Assim, os diversos guias e livros do “consumidor verde” sobre as coisas que podemos fazer para salvar o nosso planeta - reciclando o que usamos e comprando os artigos ambientalmente mais inócuos possível - fazem parte da nova ética que se torna necessária.

Num mundo sujeito a grande pressão, este conceito não se limita a carros de luxo com motorista ou a champanhe “Dom Perignon”. A madeira proveniente de uma floresta tropical húmida é extravagante porque o valor a longo prazo da floresta tropical é de longe maior que as utilizações dadas à madeira.
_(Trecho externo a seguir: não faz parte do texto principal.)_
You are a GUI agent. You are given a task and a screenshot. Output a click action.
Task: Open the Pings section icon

Mais uma vez, Singer, retoma a ideia apresentada anteriormente pelos ecologistas profundos para preservação do meio natural a longo prazo.
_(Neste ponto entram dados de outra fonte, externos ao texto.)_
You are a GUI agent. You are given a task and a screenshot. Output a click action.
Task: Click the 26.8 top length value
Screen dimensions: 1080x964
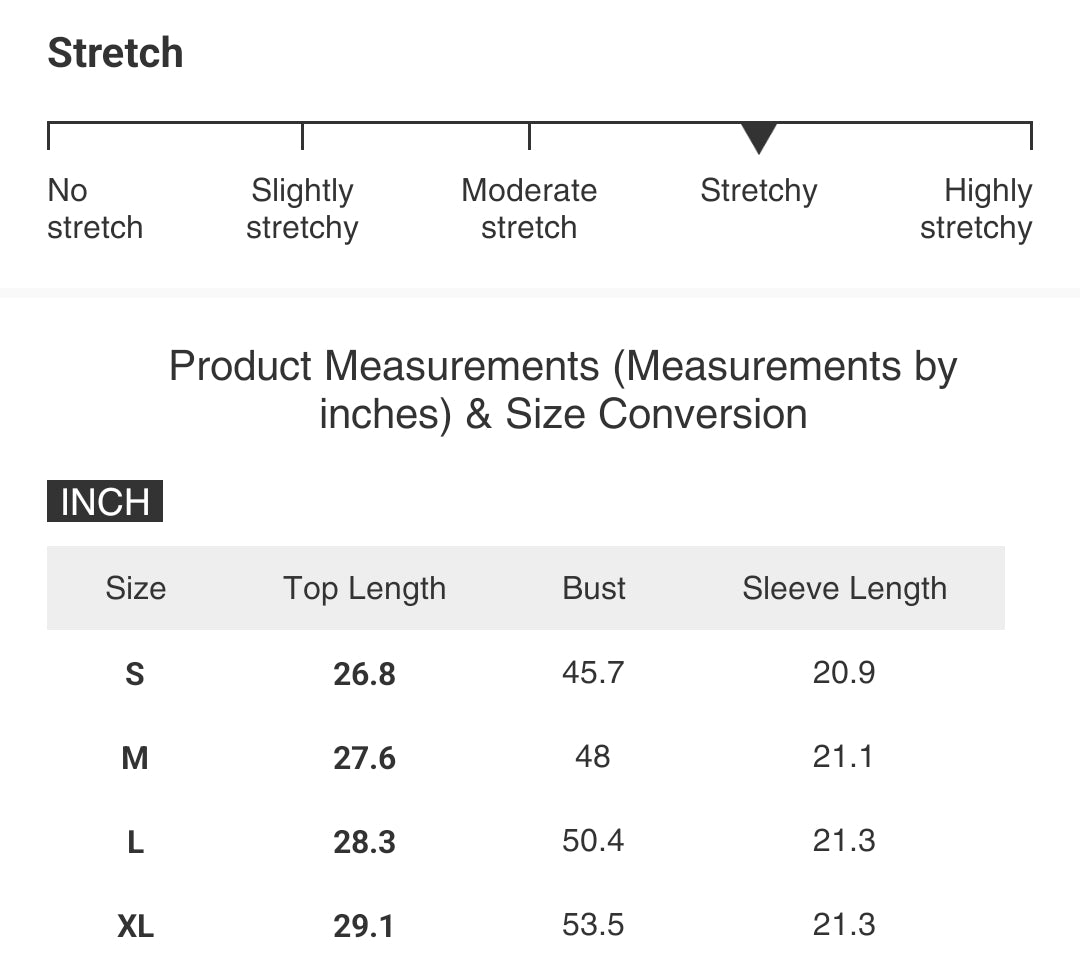pos(364,674)
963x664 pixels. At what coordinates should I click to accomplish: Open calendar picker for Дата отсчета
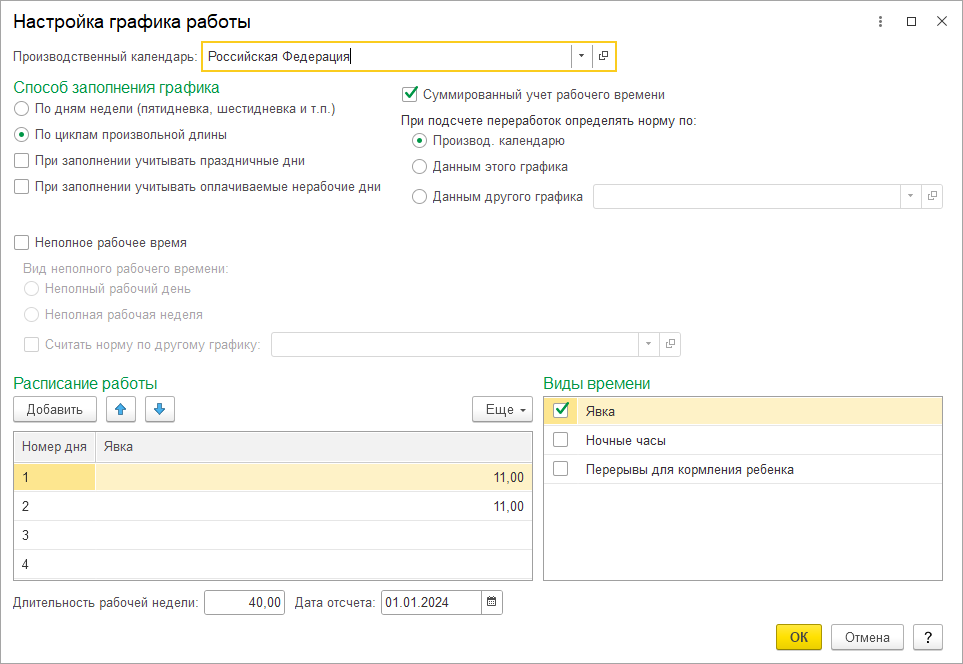click(491, 603)
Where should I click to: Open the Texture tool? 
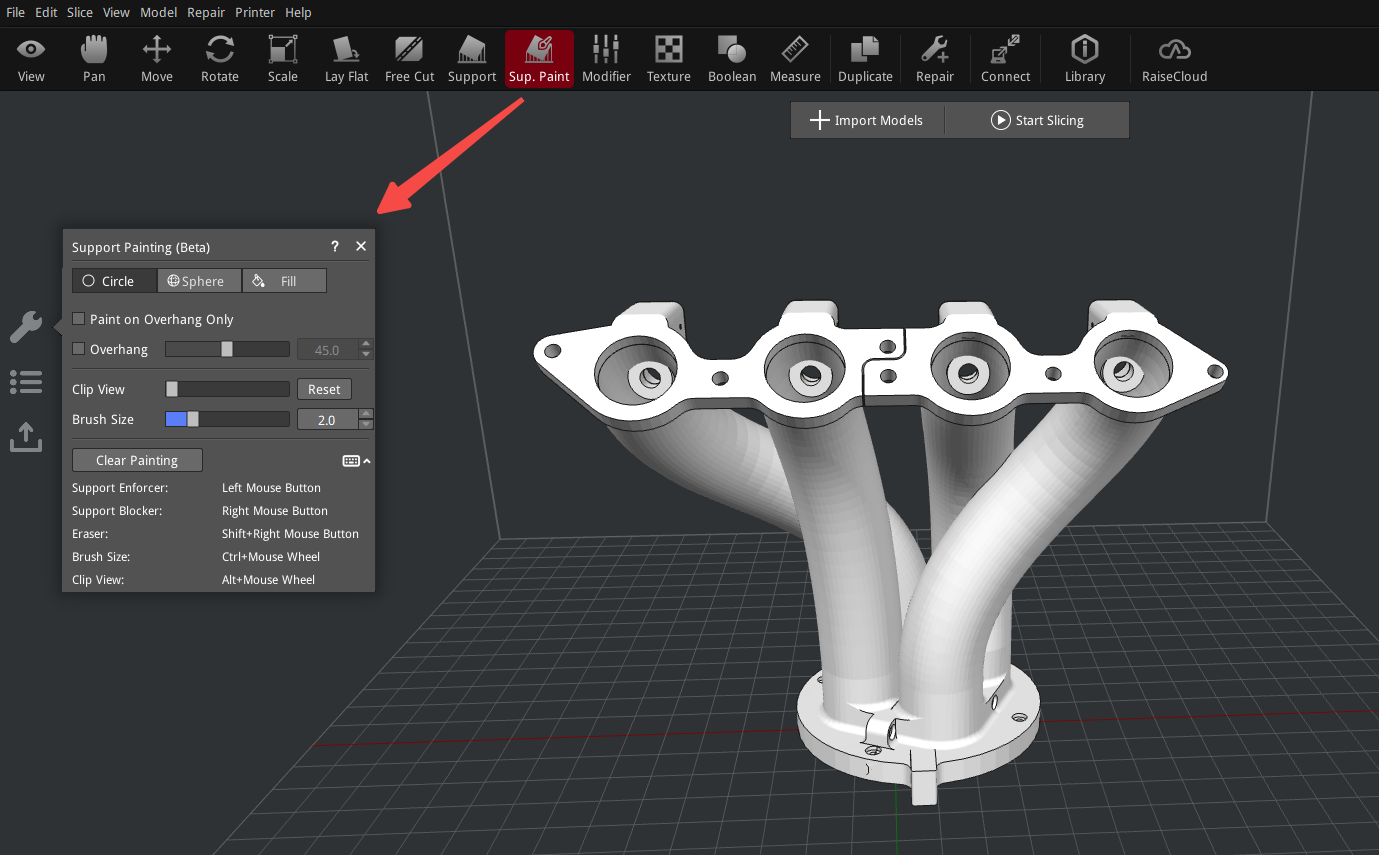668,59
O autor faz alusão a um episódio que decorreu no período da segunda guerra mundial, quando a gasolina era escassa, havia cartazes que perguntavam: “A sua viagem é mesmo necessária?” Apelar para a solidariedade nacional para combater um perigo visível e imediato foi altamente eficaz. Ou seja, com a escassez da gasolina era necessário chamar a sensibilidade dos automobilistas para usarem os veículos somente em situações extremas. Os métodos de energia intensiva da agro-pecuária industrial dos países desenvolvidos são responsáveis pelo consumo de quantidades enormes de combustíveis fósseis. Os fertilizantes químicos usados para a produção de rações para o gado e os porcos e galinhas criados em recintos fechados produzem óxido nitroso, outro gás que causa o efeito de estufa. Sendo que o efeito de estufa é responsável pela manutenção da vida na Terra. Por todo o lado, os habitantes das florestas, tanto humanos como não humanos estão a ser escorraçados.

Conclusão

Portanto, o autor compreende que a ética do meio ambiente valoriza o prazer, mas um prazer não assente no consumo exagerado. Provêm de relações pessoais calorosas, da proximidade das crianças e dos amigos, da conversa, de desportos e entretenimentos que estão em harmonia com o nosso ambiente sem o agredirem; da alimentação que não se baseia na exploração de criaturas sencientes nem destrói a Terra; da actividade e do trabalho criativos de todos os tipos; e da apreciação dos lugares ainda intactos do mundo onde vivemos. Permitindo ao homem e aos demais seres uma relação harmónica.

 

[1] Este ensaio é resultado de um trabalho apresentado no modulo de Análise e Produção de Texto com o Professor Dr. Luís Kandjimbo na Faculdade de Humanidades da UAN em 2023.

[2] Licenciado em Filosofia pela Faculdade de Letras da Universidade Agostinho Neto, com interesse de pesquisa em Ética Aplicada. E-mail: [email protected]

[3] Em 1993, a editora Cambridge University Press fez sair a primeira edição na Europa. A edição portuguesa que fazemos recurso foi publicada pela Editora Gradiva na Colecção Filosofia Aberta ocupando a posição 9, em 2012, traduzida para “Ética Prática”, 3ª edição, pp. 287-312.